== Entries shown ==
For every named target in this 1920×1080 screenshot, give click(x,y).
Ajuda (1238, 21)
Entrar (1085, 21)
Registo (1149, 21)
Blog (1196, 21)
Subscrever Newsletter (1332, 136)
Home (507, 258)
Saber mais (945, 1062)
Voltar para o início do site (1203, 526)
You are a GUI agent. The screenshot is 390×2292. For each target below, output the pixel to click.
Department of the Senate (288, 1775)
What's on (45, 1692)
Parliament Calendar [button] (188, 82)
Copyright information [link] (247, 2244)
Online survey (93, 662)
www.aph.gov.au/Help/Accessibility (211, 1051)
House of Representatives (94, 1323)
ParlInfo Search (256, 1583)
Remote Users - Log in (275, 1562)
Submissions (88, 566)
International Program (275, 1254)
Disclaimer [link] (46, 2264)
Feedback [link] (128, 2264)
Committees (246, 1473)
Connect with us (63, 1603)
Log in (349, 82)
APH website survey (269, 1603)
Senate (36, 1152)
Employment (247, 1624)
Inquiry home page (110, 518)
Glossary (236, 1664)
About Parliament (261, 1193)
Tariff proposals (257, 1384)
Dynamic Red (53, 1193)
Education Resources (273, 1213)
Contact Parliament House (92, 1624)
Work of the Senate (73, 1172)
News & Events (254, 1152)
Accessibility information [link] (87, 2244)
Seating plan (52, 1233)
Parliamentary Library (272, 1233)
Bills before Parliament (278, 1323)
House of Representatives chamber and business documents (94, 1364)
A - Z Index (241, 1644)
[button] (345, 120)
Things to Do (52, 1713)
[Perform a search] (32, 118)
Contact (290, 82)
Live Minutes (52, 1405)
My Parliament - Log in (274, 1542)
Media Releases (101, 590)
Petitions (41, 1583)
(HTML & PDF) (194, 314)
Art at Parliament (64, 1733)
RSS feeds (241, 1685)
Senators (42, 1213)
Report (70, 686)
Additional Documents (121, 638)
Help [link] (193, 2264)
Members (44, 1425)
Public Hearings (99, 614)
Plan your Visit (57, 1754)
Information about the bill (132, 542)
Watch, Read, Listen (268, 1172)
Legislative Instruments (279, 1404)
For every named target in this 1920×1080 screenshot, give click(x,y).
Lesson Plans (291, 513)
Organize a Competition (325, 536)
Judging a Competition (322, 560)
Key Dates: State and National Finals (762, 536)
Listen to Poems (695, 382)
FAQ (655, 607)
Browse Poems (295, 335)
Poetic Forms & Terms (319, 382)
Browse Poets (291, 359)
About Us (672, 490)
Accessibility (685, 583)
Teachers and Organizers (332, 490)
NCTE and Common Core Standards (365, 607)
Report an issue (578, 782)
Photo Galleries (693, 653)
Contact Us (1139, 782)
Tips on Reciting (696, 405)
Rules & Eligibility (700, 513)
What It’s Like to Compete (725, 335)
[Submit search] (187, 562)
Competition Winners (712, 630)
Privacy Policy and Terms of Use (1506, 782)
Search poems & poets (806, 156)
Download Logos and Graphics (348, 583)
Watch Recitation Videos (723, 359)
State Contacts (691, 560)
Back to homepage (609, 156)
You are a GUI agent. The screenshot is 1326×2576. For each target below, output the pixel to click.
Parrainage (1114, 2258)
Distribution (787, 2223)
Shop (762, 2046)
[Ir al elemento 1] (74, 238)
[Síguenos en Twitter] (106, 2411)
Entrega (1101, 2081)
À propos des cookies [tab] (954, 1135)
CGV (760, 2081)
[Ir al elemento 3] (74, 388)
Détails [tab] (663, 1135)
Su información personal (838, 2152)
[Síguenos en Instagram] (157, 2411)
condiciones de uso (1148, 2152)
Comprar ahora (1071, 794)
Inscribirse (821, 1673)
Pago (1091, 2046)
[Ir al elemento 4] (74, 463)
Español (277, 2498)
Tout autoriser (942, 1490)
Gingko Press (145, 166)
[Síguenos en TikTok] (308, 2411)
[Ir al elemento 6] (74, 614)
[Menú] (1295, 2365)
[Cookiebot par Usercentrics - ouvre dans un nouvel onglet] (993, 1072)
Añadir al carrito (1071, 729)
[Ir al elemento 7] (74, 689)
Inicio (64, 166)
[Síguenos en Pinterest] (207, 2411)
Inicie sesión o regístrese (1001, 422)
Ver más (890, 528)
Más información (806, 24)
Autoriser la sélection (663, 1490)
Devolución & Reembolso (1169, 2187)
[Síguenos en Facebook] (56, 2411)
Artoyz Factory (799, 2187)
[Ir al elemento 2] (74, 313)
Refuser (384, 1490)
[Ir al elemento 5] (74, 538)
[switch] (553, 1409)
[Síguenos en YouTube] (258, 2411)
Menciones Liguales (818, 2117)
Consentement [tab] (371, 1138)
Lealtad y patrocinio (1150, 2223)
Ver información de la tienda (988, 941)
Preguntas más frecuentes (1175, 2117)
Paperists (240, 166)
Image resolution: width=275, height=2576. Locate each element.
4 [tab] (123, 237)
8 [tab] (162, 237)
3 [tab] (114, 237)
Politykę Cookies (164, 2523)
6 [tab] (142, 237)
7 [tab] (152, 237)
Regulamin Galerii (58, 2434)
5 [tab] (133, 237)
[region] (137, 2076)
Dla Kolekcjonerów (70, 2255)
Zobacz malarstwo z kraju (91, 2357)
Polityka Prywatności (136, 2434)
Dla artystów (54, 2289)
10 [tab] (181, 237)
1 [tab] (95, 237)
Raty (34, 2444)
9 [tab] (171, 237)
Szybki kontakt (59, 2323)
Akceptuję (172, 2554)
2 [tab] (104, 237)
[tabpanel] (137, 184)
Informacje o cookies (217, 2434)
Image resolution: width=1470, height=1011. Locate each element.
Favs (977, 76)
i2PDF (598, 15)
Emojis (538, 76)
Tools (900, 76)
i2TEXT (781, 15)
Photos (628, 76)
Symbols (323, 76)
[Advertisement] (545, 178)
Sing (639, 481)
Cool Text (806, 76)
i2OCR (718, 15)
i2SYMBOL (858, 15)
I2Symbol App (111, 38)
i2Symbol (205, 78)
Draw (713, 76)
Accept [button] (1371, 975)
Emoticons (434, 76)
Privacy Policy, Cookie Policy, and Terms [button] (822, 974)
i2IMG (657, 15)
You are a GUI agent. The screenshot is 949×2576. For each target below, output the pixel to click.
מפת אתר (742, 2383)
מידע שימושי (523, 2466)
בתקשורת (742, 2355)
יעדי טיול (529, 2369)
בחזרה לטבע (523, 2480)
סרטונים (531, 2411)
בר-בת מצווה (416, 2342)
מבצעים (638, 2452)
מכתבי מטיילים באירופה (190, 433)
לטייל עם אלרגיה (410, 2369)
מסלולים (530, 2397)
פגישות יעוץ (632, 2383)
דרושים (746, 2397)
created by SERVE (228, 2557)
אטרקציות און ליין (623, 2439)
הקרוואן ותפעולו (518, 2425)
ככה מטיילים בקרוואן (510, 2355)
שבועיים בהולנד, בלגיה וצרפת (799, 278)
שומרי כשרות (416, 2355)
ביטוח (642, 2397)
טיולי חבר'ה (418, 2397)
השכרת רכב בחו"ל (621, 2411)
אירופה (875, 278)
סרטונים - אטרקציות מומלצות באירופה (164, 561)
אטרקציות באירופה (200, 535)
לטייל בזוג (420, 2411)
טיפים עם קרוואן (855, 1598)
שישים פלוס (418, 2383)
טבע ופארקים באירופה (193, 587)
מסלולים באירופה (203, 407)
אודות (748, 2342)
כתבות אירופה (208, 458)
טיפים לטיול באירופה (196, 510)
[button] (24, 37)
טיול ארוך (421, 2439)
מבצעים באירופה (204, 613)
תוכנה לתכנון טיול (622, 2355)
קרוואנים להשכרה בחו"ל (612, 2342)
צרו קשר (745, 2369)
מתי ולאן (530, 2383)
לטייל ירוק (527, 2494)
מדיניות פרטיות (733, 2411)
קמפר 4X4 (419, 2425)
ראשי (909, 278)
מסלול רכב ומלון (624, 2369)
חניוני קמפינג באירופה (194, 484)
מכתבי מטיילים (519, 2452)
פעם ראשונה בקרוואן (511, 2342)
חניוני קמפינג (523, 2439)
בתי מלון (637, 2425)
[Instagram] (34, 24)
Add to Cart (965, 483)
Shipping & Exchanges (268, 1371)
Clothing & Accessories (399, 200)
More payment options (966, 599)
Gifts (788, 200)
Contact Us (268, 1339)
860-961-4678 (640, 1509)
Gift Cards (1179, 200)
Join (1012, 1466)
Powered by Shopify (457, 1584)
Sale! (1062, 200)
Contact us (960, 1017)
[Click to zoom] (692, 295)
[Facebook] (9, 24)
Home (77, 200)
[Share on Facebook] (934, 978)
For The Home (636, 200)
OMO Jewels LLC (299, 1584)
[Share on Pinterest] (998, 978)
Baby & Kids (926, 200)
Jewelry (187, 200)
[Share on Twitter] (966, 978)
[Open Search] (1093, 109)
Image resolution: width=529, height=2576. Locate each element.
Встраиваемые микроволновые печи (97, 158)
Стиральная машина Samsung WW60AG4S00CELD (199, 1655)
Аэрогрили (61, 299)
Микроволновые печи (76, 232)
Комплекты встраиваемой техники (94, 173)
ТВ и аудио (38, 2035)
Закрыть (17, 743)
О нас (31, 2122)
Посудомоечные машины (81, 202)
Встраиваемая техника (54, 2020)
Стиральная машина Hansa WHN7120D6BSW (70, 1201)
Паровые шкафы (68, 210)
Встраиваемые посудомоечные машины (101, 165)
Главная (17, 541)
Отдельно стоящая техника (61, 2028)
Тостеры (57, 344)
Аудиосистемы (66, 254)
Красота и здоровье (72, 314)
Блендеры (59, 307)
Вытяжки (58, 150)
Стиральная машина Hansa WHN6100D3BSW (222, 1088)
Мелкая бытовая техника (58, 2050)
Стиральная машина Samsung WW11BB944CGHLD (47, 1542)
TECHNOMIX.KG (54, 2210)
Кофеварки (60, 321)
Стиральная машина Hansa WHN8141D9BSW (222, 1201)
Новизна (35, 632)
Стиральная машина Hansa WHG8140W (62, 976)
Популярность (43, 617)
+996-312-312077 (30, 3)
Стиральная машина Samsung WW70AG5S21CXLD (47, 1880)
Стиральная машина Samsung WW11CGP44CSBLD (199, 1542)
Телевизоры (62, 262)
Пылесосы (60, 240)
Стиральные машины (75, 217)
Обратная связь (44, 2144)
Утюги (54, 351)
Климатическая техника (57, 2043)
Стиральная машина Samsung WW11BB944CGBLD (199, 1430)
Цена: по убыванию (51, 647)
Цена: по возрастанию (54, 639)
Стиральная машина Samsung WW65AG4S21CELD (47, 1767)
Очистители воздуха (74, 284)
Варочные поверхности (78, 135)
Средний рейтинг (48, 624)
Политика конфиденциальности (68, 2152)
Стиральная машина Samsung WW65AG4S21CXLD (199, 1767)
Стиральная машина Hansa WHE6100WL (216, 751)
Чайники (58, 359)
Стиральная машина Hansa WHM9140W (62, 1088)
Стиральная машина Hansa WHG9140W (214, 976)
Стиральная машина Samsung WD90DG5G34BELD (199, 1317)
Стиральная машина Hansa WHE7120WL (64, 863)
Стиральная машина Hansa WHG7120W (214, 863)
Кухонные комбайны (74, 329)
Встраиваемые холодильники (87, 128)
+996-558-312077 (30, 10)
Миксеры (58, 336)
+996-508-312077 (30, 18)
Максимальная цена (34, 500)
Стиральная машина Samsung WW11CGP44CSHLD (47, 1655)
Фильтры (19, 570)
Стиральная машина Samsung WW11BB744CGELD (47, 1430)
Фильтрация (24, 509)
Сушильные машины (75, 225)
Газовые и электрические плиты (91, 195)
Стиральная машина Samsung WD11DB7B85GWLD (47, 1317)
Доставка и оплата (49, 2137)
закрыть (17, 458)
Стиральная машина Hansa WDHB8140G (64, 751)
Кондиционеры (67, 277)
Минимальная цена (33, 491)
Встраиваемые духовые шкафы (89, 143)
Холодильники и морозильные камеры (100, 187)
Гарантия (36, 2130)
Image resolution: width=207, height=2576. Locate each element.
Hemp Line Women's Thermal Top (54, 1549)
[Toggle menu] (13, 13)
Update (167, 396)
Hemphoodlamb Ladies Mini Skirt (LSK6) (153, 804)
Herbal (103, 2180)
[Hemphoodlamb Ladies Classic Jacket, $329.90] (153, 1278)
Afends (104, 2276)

== Problem to solve ==
There is a line with "Вытяжки (58, 150)" and a line with "закрыть (17, 458)" above. Copy exactly those two lines and all lines between them, with nothing else.

== Solution ==
Вытяжки (58, 150)
Стиральная машина Hansa WHN6100D3BSW (222, 1088)
Мелкая бытовая техника (58, 2050)
Стиральная машина Samsung WW11BB944CGHLD (47, 1542)
TECHNOMIX.KG (54, 2210)
Кофеварки (60, 321)
Стиральная машина Hansa WHN8141D9BSW (222, 1201)
Новизна (35, 632)
Стиральная машина Hansa WHG8140W (62, 976)
Популярность (43, 617)
+996-312-312077 (30, 3)
Стиральная машина Samsung WW70AG5S21CXLD (47, 1880)
Стиральная машина Samsung WW11CGP44CSBLD (199, 1542)
Телевизоры (62, 262)
Пылесосы (60, 240)
Стиральные машины (75, 217)
Обратная связь (44, 2144)
Утюги (54, 351)
Климатическая техника (57, 2043)
Стиральная машина Samsung WW11BB944CGBLD (199, 1430)
Цена: по убыванию (51, 647)
Цена: по возрастанию (54, 639)
Стиральная машина Samsung WW65AG4S21CELD (47, 1767)
Очистители воздуха (74, 284)
Варочные поверхности (78, 135)
Средний рейтинг (48, 624)
Политика конфиденциальности (68, 2152)
Стиральная машина Samsung WW65AG4S21CXLD (199, 1767)
Стиральная машина Hansa WHE6100WL (216, 751)
Чайники (58, 359)
Стиральная машина Hansa WHM9140W (62, 1088)
Стиральная машина Hansa WHG9140W (214, 976)
Стиральная машина Samsung WD90DG5G34BELD (199, 1317)
Стиральная машина Hansa WHE7120WL (64, 863)
Стиральная машина Hansa WHG7120W (214, 863)
Кухонные комбайны (74, 329)
Встраиваемые холодильники (87, 128)
+996-558-312077 (30, 10)
Миксеры (58, 336)
+996-508-312077 (30, 18)
Максимальная цена (34, 500)
Стиральная машина Samsung WW11CGP44CSHLD (47, 1655)
Фильтры (19, 570)
Стиральная машина Samsung WW11BB744CGELD (47, 1430)
Фильтрация (24, 509)
Сушильные машины (75, 225)
Газовые и электрические плиты (91, 195)
Стиральная машина Samsung WD11DB7B85GWLD (47, 1317)
Доставка и оплата (49, 2137)
закрыть (17, 458)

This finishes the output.